Gomart a déclaré qu’il pensait que l’effort financier se concentrerait sur la collaboration avec de petites entreprises pour trouver des solutions d’intelligence artificielle (IA) pour nous aider à trouver l’aiguille dans la botte de foin et sur le recrutement de plus de scientifiques des données. Il a concédé qu’il était difficile pour les armées de leur offrir une rémunération compétitive par rapport aux banques ou aux assurances et de les retenir, mais quand j’étais à la barre, je faisais miroiter la carotte patriotique et le fait qu’ils travailleraient avec des données en direct.

Le deuxième point de Macron était que les équipements devaient être disponibles et, en particulier pour les forces spéciales, modernisés à l’aide des 2 milliards qui leur étaient destinés si les forces armées devaient être prêtes pour des combats de haute intensité. C’est aussi un défi pour l’industrie car Lecornu a expliqué qu’il fallait réduire le coût unitaire des matériaux.

Macron a déclaré que les capacités de toutes les couches de la défense aérienne augmenteraient d’au moins 50 %, y compris évidemment les technologies anti-drones. La capacité de frappe à longue portée, la suppression de la défense aérienne ennemie et la guerre anti-sous-marine font partie de ces priorités, a déclaré Macron.

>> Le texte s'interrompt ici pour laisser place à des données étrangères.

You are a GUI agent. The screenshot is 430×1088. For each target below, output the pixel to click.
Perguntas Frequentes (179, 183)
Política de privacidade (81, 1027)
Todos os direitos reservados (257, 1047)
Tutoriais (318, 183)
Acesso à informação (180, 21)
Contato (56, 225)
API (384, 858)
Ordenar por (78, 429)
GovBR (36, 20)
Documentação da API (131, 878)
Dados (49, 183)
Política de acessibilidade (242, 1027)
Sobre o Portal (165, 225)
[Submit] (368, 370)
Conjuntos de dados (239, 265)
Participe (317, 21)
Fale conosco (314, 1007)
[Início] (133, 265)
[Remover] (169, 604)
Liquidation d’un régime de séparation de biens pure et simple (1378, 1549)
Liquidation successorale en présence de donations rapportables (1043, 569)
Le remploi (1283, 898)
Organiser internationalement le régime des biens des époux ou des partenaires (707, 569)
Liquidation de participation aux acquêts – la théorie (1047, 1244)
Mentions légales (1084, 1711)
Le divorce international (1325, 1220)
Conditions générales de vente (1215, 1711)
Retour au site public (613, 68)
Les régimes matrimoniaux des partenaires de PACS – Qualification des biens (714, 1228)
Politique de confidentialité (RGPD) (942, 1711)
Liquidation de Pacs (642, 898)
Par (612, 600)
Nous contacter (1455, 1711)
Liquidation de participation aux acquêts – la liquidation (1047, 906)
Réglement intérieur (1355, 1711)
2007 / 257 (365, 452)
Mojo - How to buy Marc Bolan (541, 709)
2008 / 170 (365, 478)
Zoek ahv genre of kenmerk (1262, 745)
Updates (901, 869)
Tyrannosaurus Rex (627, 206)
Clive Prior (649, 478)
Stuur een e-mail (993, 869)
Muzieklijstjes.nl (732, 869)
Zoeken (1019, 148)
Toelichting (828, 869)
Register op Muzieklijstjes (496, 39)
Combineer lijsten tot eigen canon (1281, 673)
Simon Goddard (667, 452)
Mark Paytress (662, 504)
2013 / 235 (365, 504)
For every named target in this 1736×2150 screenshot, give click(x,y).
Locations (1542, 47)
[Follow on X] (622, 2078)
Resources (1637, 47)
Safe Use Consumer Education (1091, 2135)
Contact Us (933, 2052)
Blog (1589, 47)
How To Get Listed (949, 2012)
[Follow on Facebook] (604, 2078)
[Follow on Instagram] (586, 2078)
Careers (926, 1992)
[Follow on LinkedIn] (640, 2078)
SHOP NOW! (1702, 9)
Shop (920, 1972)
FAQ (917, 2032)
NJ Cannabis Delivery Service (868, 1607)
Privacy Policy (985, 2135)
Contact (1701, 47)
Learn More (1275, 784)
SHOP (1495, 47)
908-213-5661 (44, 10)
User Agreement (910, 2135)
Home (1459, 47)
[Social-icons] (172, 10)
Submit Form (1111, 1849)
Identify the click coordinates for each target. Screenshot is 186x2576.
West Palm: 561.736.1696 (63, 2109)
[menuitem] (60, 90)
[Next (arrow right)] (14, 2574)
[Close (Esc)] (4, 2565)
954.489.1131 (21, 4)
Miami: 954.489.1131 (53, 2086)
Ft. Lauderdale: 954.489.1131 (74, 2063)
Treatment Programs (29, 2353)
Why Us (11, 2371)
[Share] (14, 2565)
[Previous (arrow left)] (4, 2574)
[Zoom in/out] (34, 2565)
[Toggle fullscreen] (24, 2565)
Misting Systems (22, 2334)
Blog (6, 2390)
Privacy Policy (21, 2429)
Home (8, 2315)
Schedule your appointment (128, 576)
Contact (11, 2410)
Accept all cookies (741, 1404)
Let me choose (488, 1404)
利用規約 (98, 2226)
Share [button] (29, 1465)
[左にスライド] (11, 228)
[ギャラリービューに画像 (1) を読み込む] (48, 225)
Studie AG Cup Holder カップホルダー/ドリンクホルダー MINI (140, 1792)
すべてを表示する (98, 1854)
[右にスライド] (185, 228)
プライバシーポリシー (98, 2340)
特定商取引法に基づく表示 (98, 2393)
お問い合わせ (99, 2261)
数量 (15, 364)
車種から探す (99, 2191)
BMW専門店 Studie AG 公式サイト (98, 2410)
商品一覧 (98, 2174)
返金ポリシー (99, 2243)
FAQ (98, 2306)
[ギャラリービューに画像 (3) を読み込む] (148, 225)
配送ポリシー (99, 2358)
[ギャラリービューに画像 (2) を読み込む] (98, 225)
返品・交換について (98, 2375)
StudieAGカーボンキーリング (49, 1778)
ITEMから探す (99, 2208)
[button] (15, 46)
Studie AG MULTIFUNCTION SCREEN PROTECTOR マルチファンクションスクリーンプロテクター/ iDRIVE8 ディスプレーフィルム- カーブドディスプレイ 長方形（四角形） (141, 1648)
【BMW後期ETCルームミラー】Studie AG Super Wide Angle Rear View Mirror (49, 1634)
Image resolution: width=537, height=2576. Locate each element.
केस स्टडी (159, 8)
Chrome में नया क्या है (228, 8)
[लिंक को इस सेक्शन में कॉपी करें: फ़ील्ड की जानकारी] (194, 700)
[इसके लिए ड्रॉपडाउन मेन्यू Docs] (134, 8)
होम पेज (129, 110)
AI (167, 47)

Et dans une phrase presque jetable, le président a annoncé que pour l’armée de l’air, nous passerions à une force entièrement Rafale. Mais il n’était pas clair sur la façon dont cela serait pratiquement fait, étant donné que l’armée de l’air a actuellement quelque 115 Mirage 2000 dans son inventaire.

Pendant ce temps, pour l’armée, la numérisation du champ de bataille sera accélérée et pour la frégate de la marine, la protection sera accrue. Macron a également confirmé que le porte-avions de nouvelle génération, actuellement appelé PANG pour porte-avions nouvelle génération, sera construit.

Toujours dans la discussion à haute intensité, il a mentionné le développement de missiles guidés, le doublement des investissements dans les drones et a souligné l’investissement dans l’informatique quantique dans l’intelligence artificielle.

Son troisième point concernait des questions moins quantifiables, comme la capacité de la France à contrer l’ensemble des actions ambiguës, directes ou indirectes, intrusions, actions anonymes () intimidations, manœuvres malveillantes entreprises pour gêner, contraindre, piéger, aveugler peut-être, sans affrontement.

Pour ce faire, la surveillance doit être renforcée, a-t-il souligné, des confins de l’espace aux profondeurs des océans – jusqu’à 6 000 mètres de profondeur pour des raisons militaires mais aussi pour protéger nos infrastructures sous-marines critiques.

Enfin, son dernier point portait sur les partenariats internationaux. Il a souligné que la France devrait, si nécessaire, pouvoir agir avec les Européens au sein de l’OTAN, ou en dehors de l’alliance, et, si nécessaire, assumer le commandement d’une opération conjointe d’envergure. Pour nous, cela implique de pouvoir déployer une force conjointe pouvant aller jusqu’à 20 000 personnes, a-t-il expliqué.